Average number of points for Show HN posts: 27.555077452667813




**Result**\
Based on the average number of points, we found that the Show HN posts receive more points than the Ask HN posts, with 27.55 points. As a result, our following analysis will be focused on the Show HN posts

### Most Common Time for Points Given

In [19]:
#create empty list to isolate created_at and num_points
result_list = []

for post in show_posts:
    created_at = post[6]
    num_points = int(post[3])
    new_list = [created_at, num_points]
    result_list.append(new_list)
    
result_list[:2]

[['11/25/2015 14:03', 26], ['11/29/2015 22:46', 747]]

In [20]:
#create empty dictionary to count number of comments at certain hour
counts_by_hour = {}

#create empty dictionary for total number of comments at certain hour
points_by_hour = {}

for result in result_list:
    date = dt.datetime.strptime(result[0], '%m/%d/%Y %H:%M')
    hour = dt.datetime.strftime(date, '%H')
    
    if hour not in counts_by_hour:
        counts_by_hour[hour]  = 1
        points_by_hour[hour] = result[1]
        
    else:
        counts_by_hour[hour] += 1
        points_by_hour[hour] += result[1]

In [26]:
#create empty list to calculate average points per hour
avg_by_hour = []

for hour in points_by_hour:
    avg_points = points_by_hour[hour] / counts_by_hour[hour]
    avg_by_hour.append([avg_points, hour])

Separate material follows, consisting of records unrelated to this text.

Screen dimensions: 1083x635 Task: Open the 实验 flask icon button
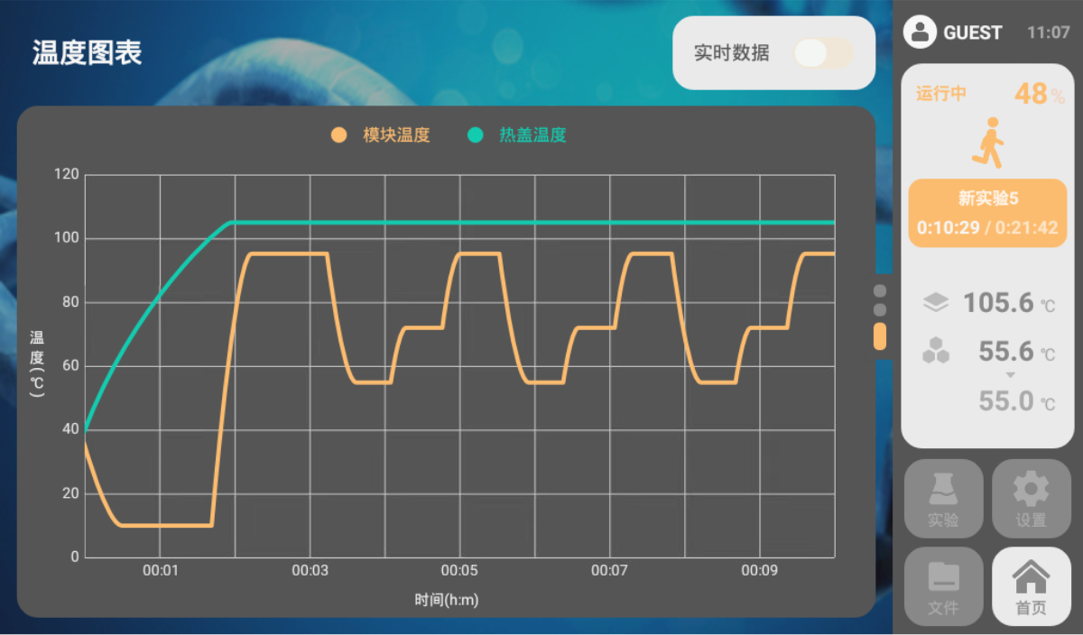coord(943,498)
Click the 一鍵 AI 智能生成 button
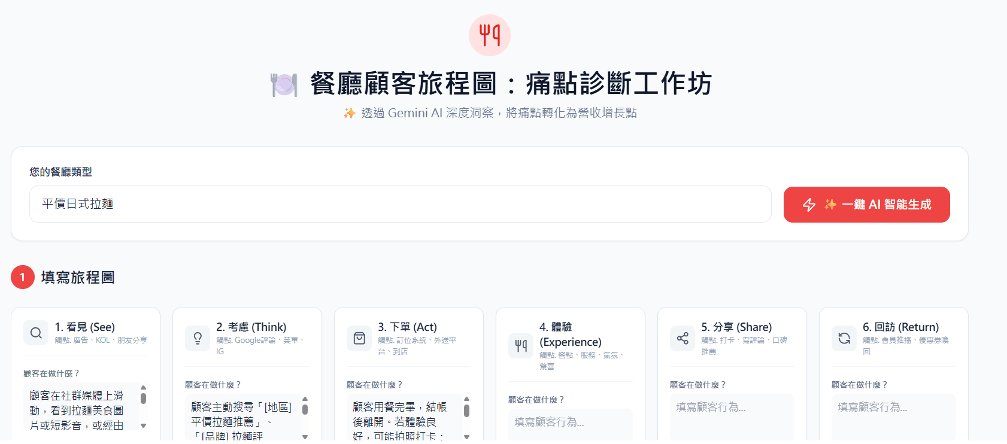Screen dimensions: 1007x444 [867, 205]
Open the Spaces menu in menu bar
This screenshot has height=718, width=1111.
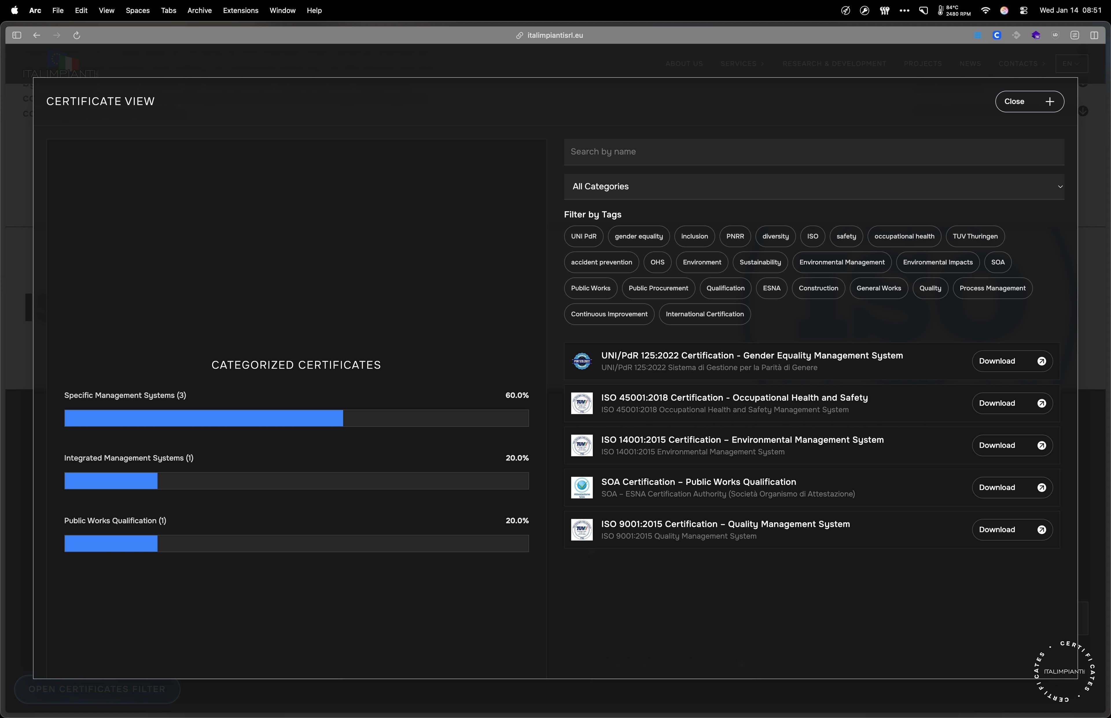coord(138,10)
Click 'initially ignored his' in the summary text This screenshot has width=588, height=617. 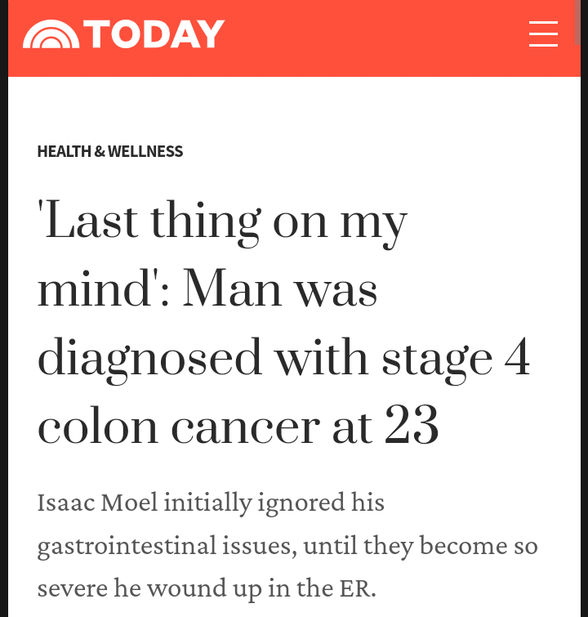click(x=274, y=502)
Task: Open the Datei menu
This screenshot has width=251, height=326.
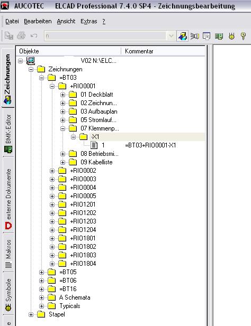Action: click(x=12, y=21)
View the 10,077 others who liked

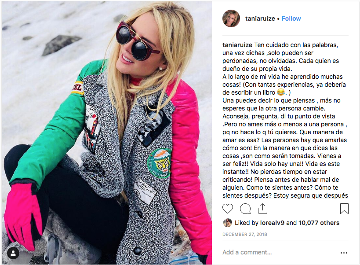[319, 223]
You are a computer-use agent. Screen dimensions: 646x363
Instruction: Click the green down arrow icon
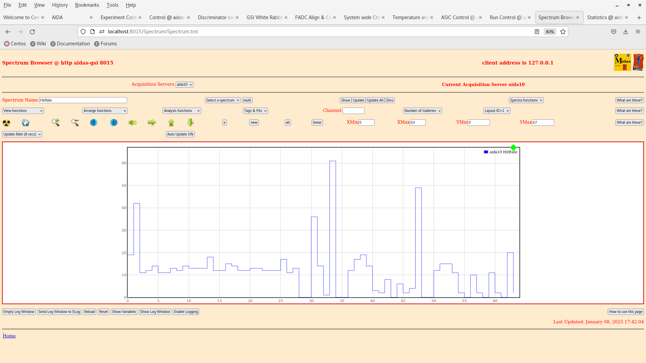(x=190, y=122)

#sort average in descending order
sorted_avg = sorted(avg_by_hour, reverse = True)


sorted_avg[:5]

[[42.388888888888886, '23'],
 [41.68852459016394, '12'],
 [40.34782608695652, '22'],
 [37.83870967741935, '00'],
 [36.31147540983606, '18']]

In [34]:
#Printing top 5 hours for most number of points
print("Top 5 Hours for Show Posts Points")
print(f'-'*40)

#Looping through top 5 show posts
for post in sorted_avg[:5]:
    hour = dt.datetime.strptime(post[1], '%H')
    hour_format = dt.datetime.strftime(hour, '%H:%M')
    template = "{hour}: {avg:.2f} average points per post"
    top_hours = template.format(hour = hour_format, avg = post[0])
    print(top_hours)
    

Top 5 Hours for Show Posts Points
----------------------------------------
23:00: 42.39 average points per post
12:00: 41.69 average points per post
22:00: 40.35 average points per post
00:00: 37.84 average points per post
18:00: 36.31 average points per post


## Conclusion

From our findings, we found that **Ask Posts** comments receive more **comments** than Show Posts.
- The Asks posts has an average number of 14 comments while Show posts averaging only 10.
- The highest chance of receiving comments is posting at 15:00, where there is an average of 38.59 comments per post.
- Referring back to the documentation of the data set, the hours are recorded in the Eastern Time US time zone, which is -5 UTC. In order for me to receive the highest number of comments possible, I need to create a post at 03.00 (time zone +7 UTC).

Additionally, we also compared the posts by the number of points and discovered that unlike the number of comments, the Show HN posts receive more **points** than Ask HN posts.
- The Show posts has an average of 27 points while the Ask posts only averaged 15 comments.
- The highest chance of receiving points is posting at 23.00, with an average of 42.39 points per post.
- I need to post at 11.00 in order to receice the highest number of points.